While we have previously been critical of Tesla3’s self drive feature as it is an aggressive use of Tesla3 cars as data collection sensors with a product warning that defeats the feature’s purpose (like, don’t take your hands off the wheel when you are in auto-drive), Tesla’s battery technology is good for the environment.
What our overseas readers may not know is that the supply and quality of supply of electricity across Australia varies, and that the market operator (AEMO) instructs distributors in times of low supply to perform the euphemistically named ‘load shedding’.
Load shedding is an instruction to distributors to turn off supply to a percentage of customers in a region. Without warning.
So when its 45 degrees C outside, the aircon is on, cooling your partner and children down, bang. It’s turned off just like that. For anywhere up to ~8 hours. Right when you need it. Aircon, internet, refrigeration, lighting, all gone. If you have life saving medical equipment in your home they rightly do not turn supply off.
The Powercor distributor representative I interviewed said how load shedding works is that each suburban zone is on a roster, and when they get the AEMO instruction to ‘load shed’ they rotate to the next suburb on a spreadsheet and turn off the substations supply to that zone.
The Hornsdale Wind Farm that is contiguous with the Tesla battery array is a fabulous move away from the need to load shed.
Another promising new $25B project involving sustainable energy is being invested in to the tune of $50M by the aforementioned Atlasssian founder, and is a solar/battery array to be built in Tennant Creek, in the sun drenched and parched Northern Territory. Bizarrely, given Australia’s energy crisis, the supply so generated will be directed at Singapore, for payback on the Singaporean Sun Cable’s owners ~$25B AUD investment.
Singapore as the crow flies is ~4200kms from Tennant Creek with seas in between. Sydney is ~2300 kms across land.

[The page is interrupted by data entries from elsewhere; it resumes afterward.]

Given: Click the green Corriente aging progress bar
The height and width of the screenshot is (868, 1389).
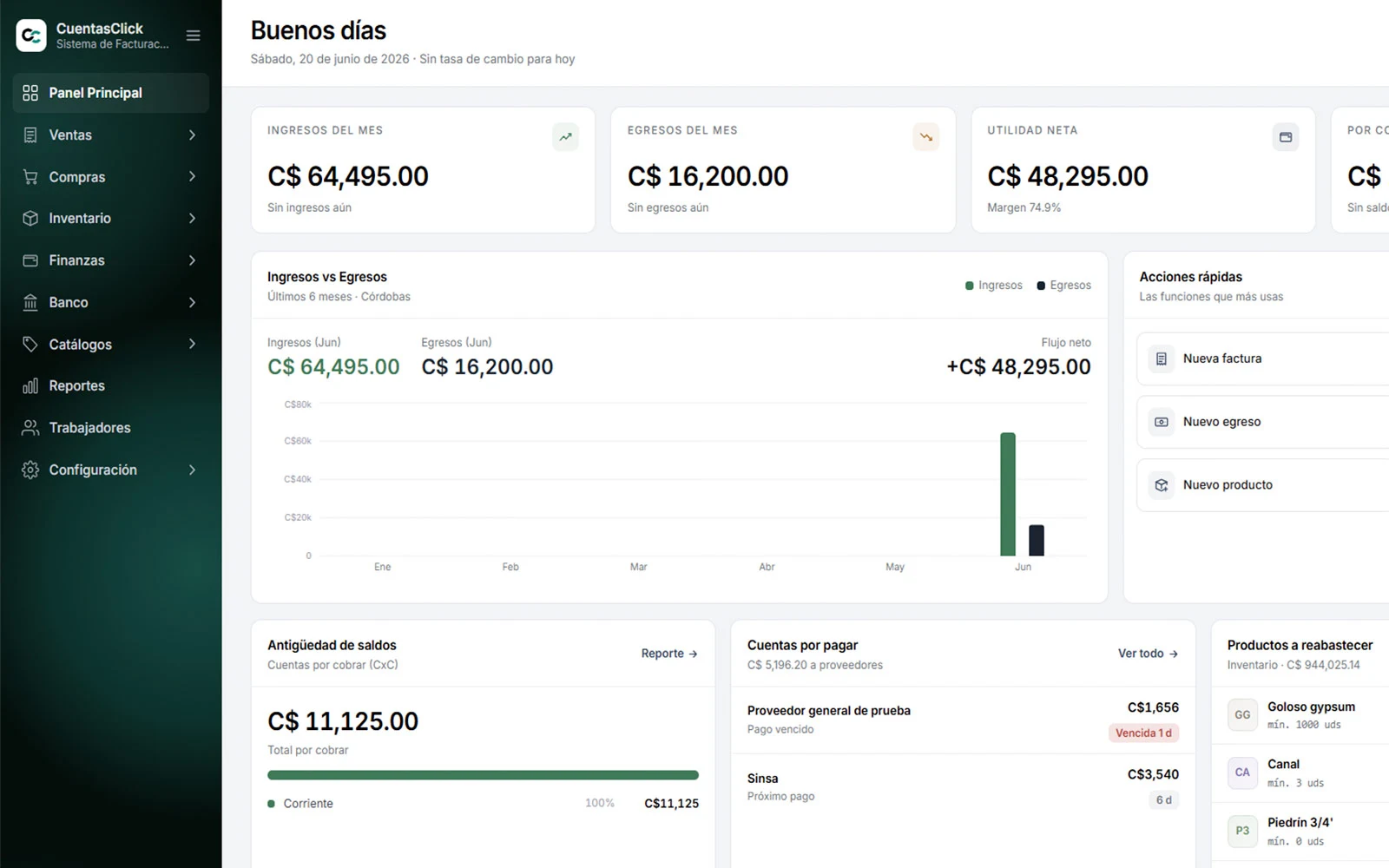Looking at the screenshot, I should (483, 775).
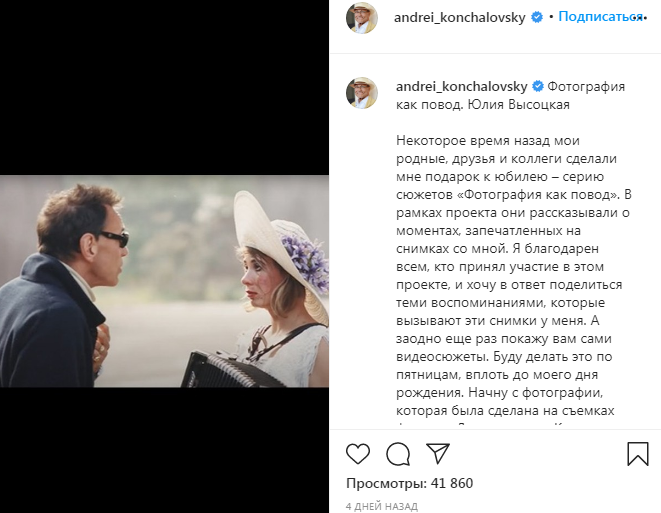The width and height of the screenshot is (661, 513).
Task: Open the avatar next to the caption
Action: (362, 93)
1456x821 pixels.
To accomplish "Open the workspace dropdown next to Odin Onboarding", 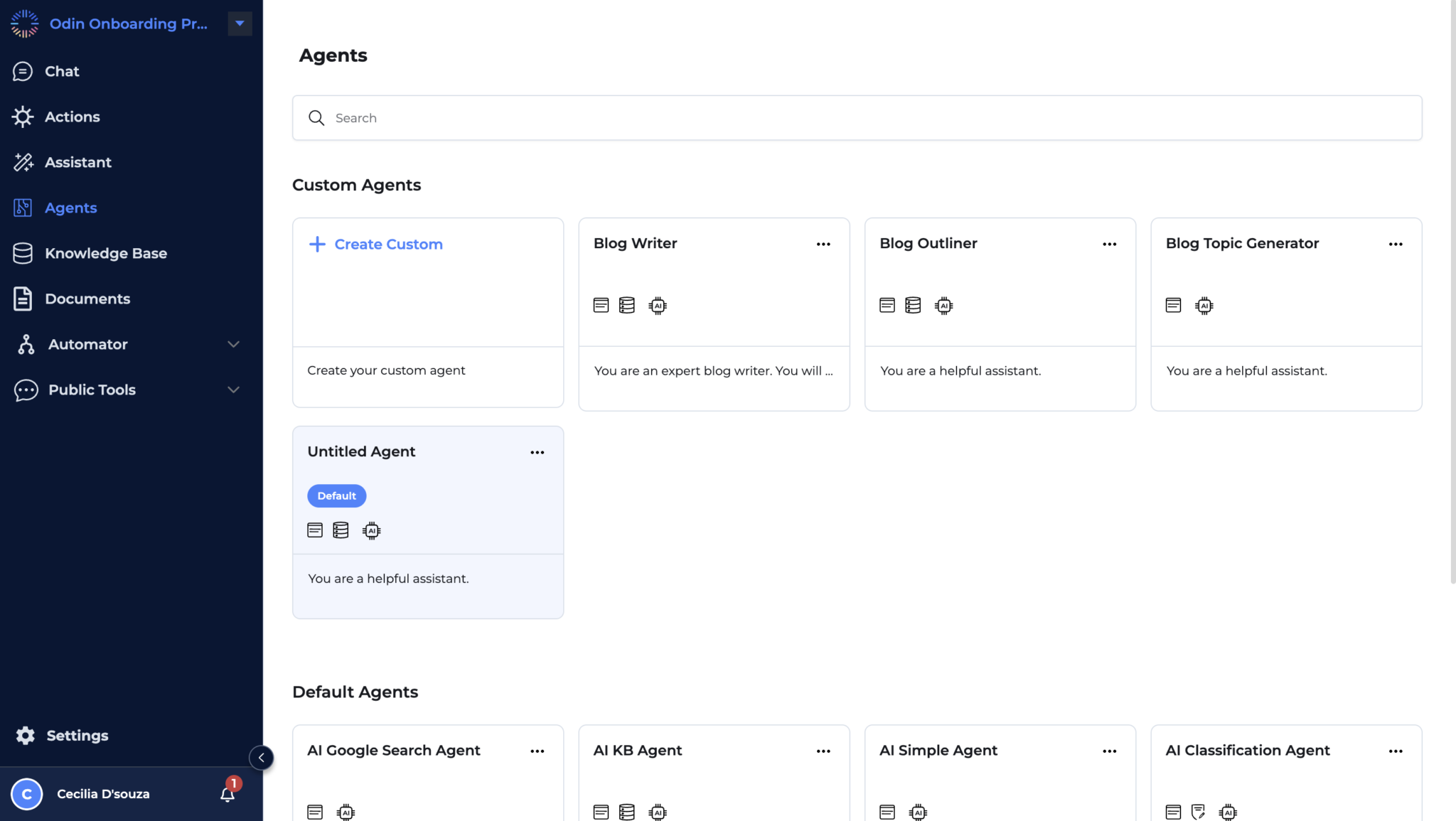I will pos(240,23).
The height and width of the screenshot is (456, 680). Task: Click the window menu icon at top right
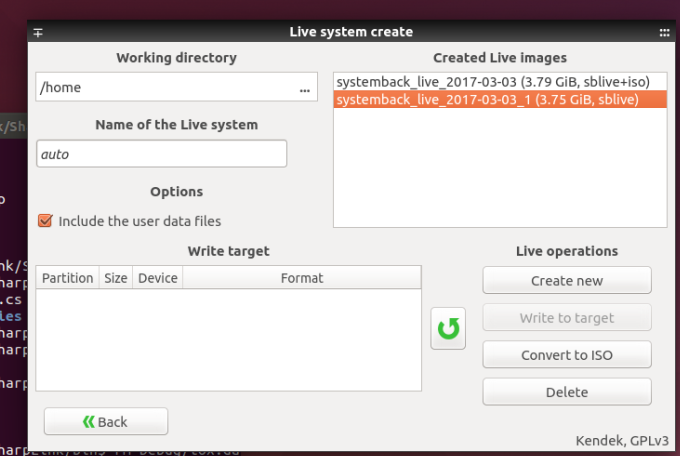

However, very telling is that Singapore has the second highest population density in the world after the billionaires paradise, Monaco. And also an absence of land to place solar arrays.

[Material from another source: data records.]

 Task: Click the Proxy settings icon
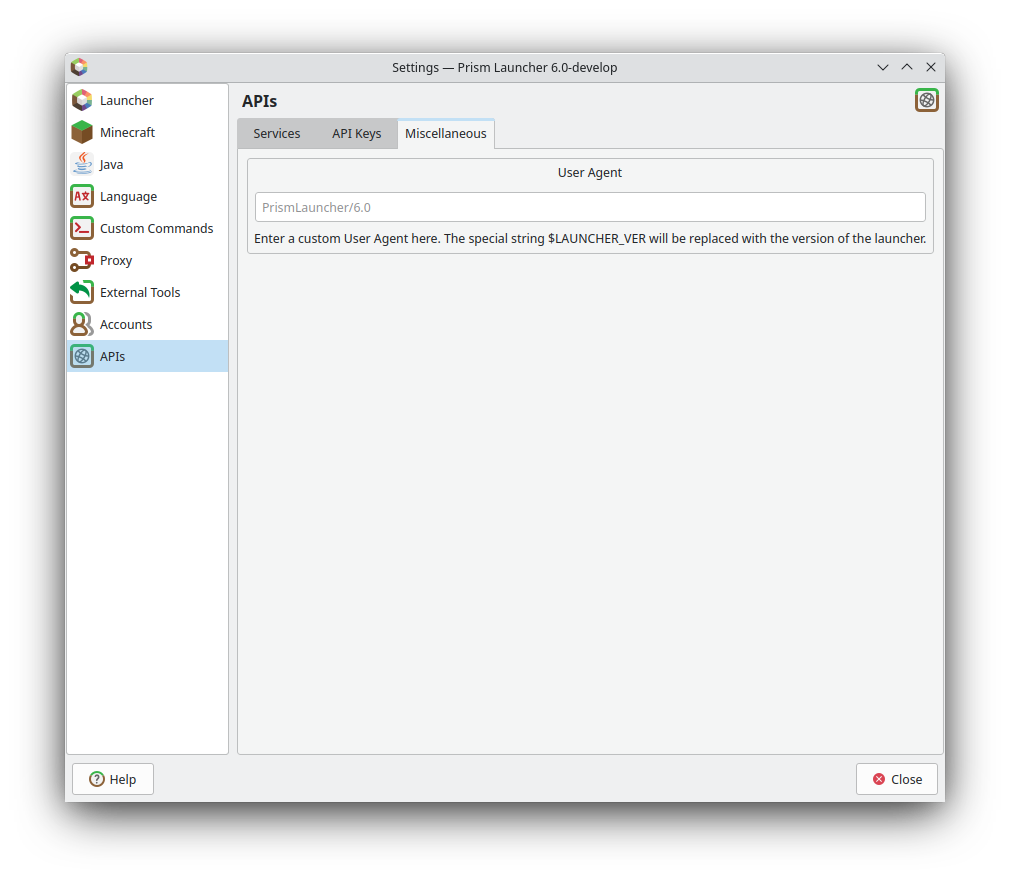[x=81, y=260]
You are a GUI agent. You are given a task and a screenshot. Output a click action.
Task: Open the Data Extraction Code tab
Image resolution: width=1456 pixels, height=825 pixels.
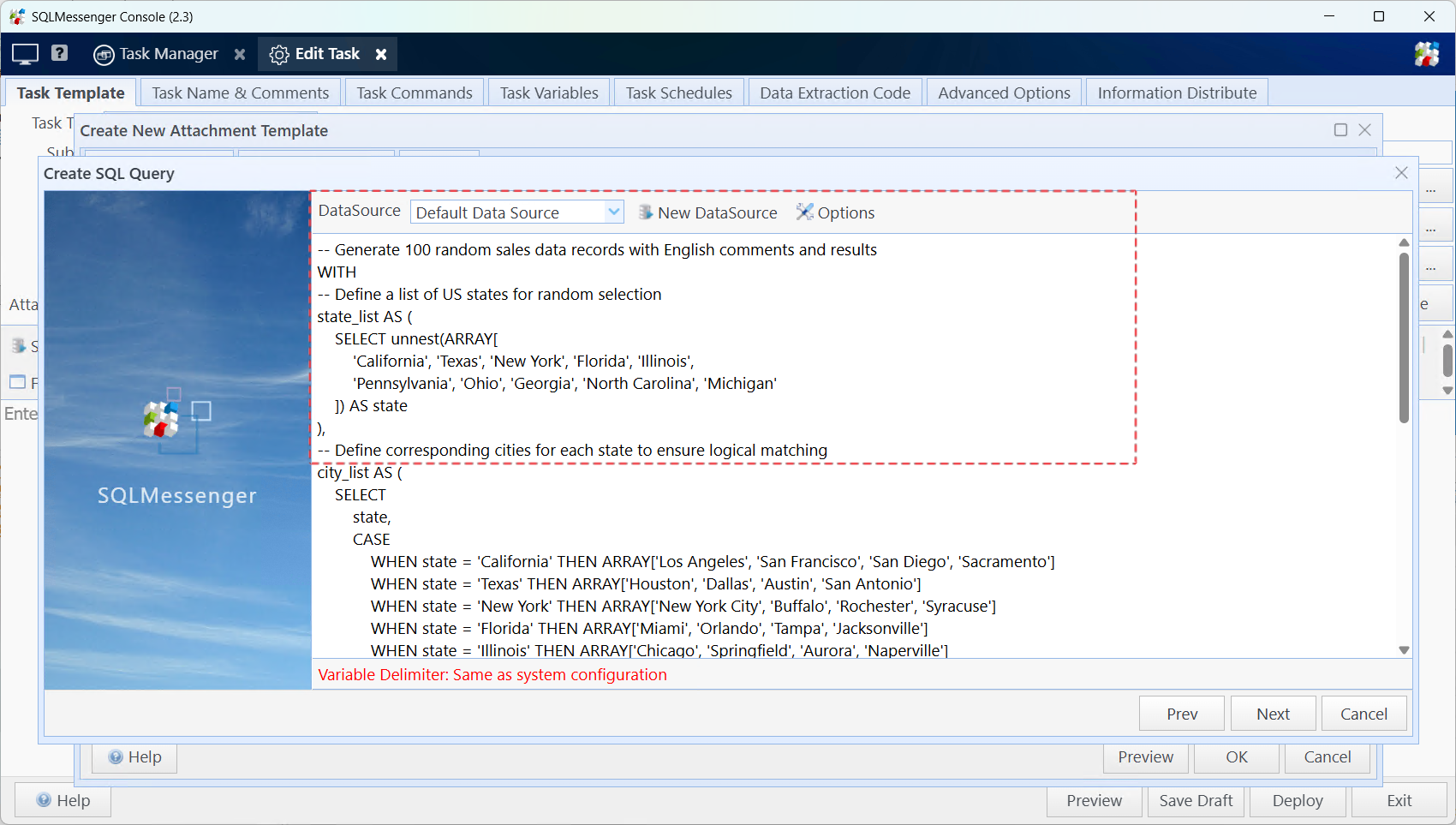[x=835, y=93]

The population density of Australia is almost last at 192nd in the world, and the least dense of the most populous countries in the world, being 100th out of 100. But thats not measured by arable landmass, just total.

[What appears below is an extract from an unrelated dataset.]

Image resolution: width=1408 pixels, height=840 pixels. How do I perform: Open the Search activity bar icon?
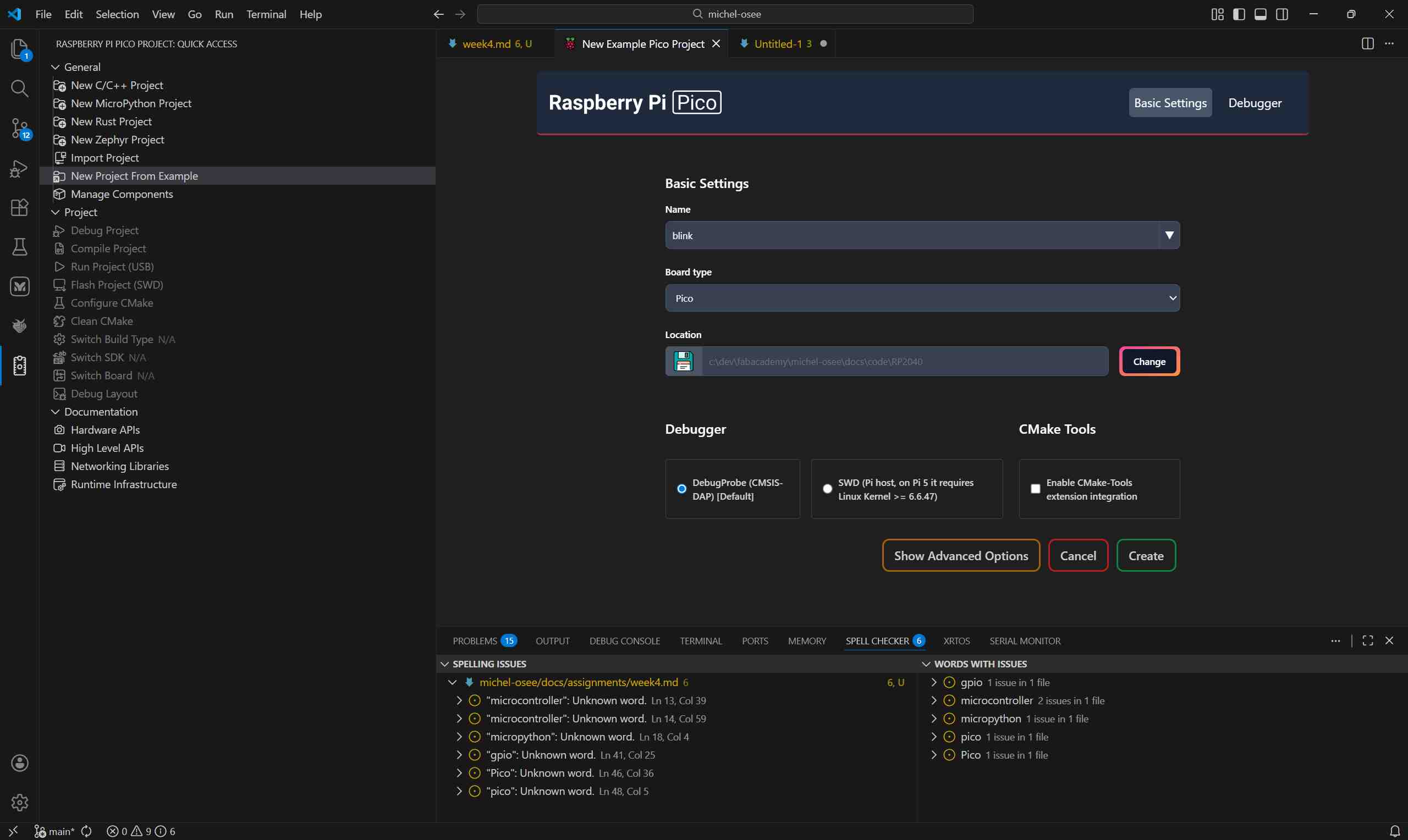pos(20,89)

As electric vehicles move to mainstream, both for consumer and industrial vehicles, and fossil fuels cease to be acceptable, just as CFCs became unacceptable in the 1980s, this is the key challenge for Australia. It’s geographic tyranny, both remote from the world and remote inside itself — the challenge is how we provide an Australia-wide, always on low latency digital/electric infrastructure that will have the knock on effect of removing the bottleneck that restricts work and living desirability to capital cities.
Sir Sidney Kidman (1857–1935) was Australia’s greatest cattle baron. He left school at the age of 13 and left home with a one eyed horse. He ran a bullock team and sold 10 of them at £4 to own 1/14th of BHP, which if he hadn’t sold it for £60 profit, would be worth a staggering $9.2B today.
From these humble beginnings, starting from nothing and working as butcher and bullock driver, he established a network of drought proof cattle tracks across Australia from the far north and north west to the southern states. At the time of his death he owned 3% of the total land in Australia, a staggering 280,000 km 2, slightly less than the size of Italy, and more land than the whole of New Zealand.
If he could build an Australia wide drought-proof network to move cattle a hundred years ago, surely nearly 100 years later we can build a low latency resilient digital/electric infrastructure, and solve the systemic water shortage.
For those mathematically minded theres a new article on Springer SN Computer Science where the authors model green data centres and theorise how to optimise workload execution when green energy inputs fluctuate.